Career
Morison worked as an intelligence analyst at the Naval Intelligence Support Center (NISC) in Suitland, Maryland, from 1974 to 1984, specializing in Soviet amphibious and mine-laying vessels. During those years, Morison also earned $5,000 per year as a part-time contributor and editor of the American section of the London-based Jane's Fighting Ships, an annual reference work on the world's navies.
Conflicts with his supervisors led Morison to seek a full-time position with Jane's in London. At this time, he began overstepping the boundary of permissible information that could be sent to Jane's. As a GS-12 Soviet amphibious ship analyst with a Top Secret clearance, Morison provided Jane's with three secret satellite photographs that he had taken from the desk of a coworker at NISC in July 1984. Morison cut classified control markings from them before mailing them to Jane's.

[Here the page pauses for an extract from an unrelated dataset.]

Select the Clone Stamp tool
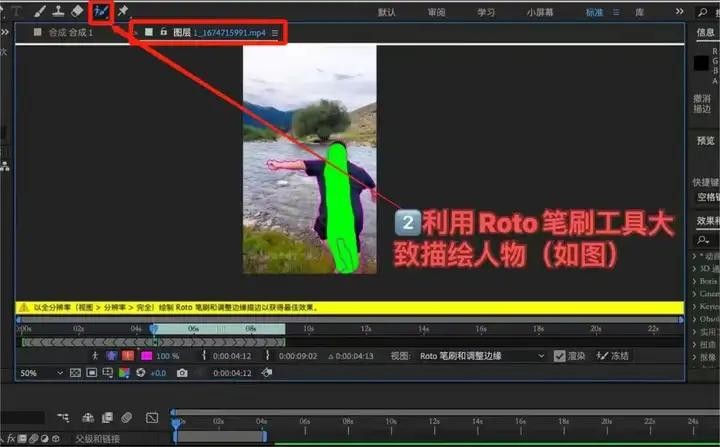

In 1984, two images of Soviet aircraft taken by a KH-8 or KH-9 satellite were inadvertently published in records of Congressional hearings. That same year, Jane's Defence Weekly was provided with several images taken by a KH-11 satellite of a Soviet naval shipbuilding facility. A 1984 computer-enhanced KH-11 photo, taken at an oblique angle, was leaked, along with two others, to Jane's Defence Weekly. The image shows the general layout of the Nikolaiev 444 shipyard on the Black Sea. Under construction is a Kiev class aircraft carrier, then known as the Kharkiv, along with an amphibious landing ship.
According to the US Government prosecutors, Morison also provided Jane's with a copy of a classified report on the damage to the Soviet navy base in Severomorsk that resulted from a 1984 explosion.